Issue Date: June 20, 2016
Public perception of scientists, and what we can do about it
Why do scientists so often get a bad rap in the minds of the general public? In the television show “Breaking Bad,” for example, the fictitious character Walter White, who was once a promising chemist and high school chemistry teacher, becomes a villainous methamphetamine dealer after learning he has terminal lung cancer. Being a science adviser to the show has given me insight into how scientists can be portrayed negatively in popular television shows.
Scientists also can be perceived as “nerds.” While teaching organic chemistry to more than 11,000 students at the University of Oklahoma, I heard many young women mention experiencing a “nerd” stigma merely for enrolling in the course. Although some nonscientist friends praised them, others said they were “too attractive” to be in science.
Why is it important for the public to see that being a scientist is a rigorous and honorable profession, demanding great responsibilities and trust? The National Science Foundation’s report “Science & Engineering Indicators 2016” notes that an inability to weigh the benefits versus risks of science affects the level of confidence and trust the public has in science and scientists. And how people perceive science and scientists can affect the public’s willingness to fund science through public investment and young people’s willingness to enter and choose jobs in science.
According to a survey in the report, roughly four in 10 Americans have confidence in the scientific community, which ranks below the military and above the medical community. Seven in 10 believe the benefits from science are greater than the harms. However, the percentage of Americans saying that scientists contribute “a lot” to society continues to drop. It seems that much of the public doesn’t understand what we do.
A scientist is not usually written into a script unless science is specifically needed to move the story.
Scientists have long engaged the public in science through outreach at museums and science fairs, tours of university and industrial lab facilities, chemical demonstrations, and books and magazines. However, each of these captures a relatively small audience. Science videos on social media sites such as YouTube can reach larger audiences, but the sites don’t measure lasting impact.
Television and movies draw larger audiences, are advertised extensively, and have greater impact than other means of reaching a public audience. In recent years, TV and movies have presented more realistic science, including biographies of scientists who faced challenges in their personal lives because of health, discrimination, or remoteness to opportunities. However, the desperate heroism that sometimes accompanies their efforts does not help convey that science is a normal part of our lives and that most scientists are typical people.
Nevertheless, NSF’s “Science & Engineering Indicators” tells us that, between 2000 and 2008, portrayals of scientists represented just 1% of characters on prime-time network shows, with about 80% coded as being “good” and not villains. A scientist is not usually written into a script unless science is specifically needed to move the story. This is a missed opportunity to influence the public to understand and accept science.

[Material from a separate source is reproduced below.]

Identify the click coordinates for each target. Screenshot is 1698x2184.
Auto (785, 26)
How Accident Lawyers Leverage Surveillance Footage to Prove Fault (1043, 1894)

Recent news events demonstrate the need for a better understanding of what scientists and other STEM professionals do. As reported in C&EN (May 16, page 3), in her May 9 Fred Kavli Science at the Frontiers Lecture, professor Jennifer Doudna from the University of California, Berkeley, mentioned that a passenger aboard an American Airlines flight reported to airline officials that she suspected a terrorist was seated next to her. However, an investigation revealed that he was merely a professor writing differential equations using characters that she did not recognize and thought were Arabic. Jennifer and I had discussed this just minutes before her talk, and although it seems laughable, it was gratifying to see the attention the audience gave to the story and how fast it circulated.
Second and more serious, ISIS now may be producing and using chemical warfare agents (C&EN, May 16, page 19). Although scientists as we know them may not be involved in the suspected production, such reports tarnish the image of all scientists globally.
New ideas are needed for improving the public perception of scientists. What new solutions to this problem are possible? Past successes in engaging and influencing the public suggest employing television or movies to spotlight courageous acts of scientists working in their profession. A series of profiles of particularly courageous chemists, past or present, could constitute a 2017 ACS national meeting symposium. ACS members can contribute by sending nominations of scientists who risked their lives and careers in the course of their work to me at email@example.com.
If we all work together as ambassadors of our scientific professions, we can improve how the public perceives scientists to benefit all concerned.
Views expressed on this page are those of the author and not necessarily those of ACS.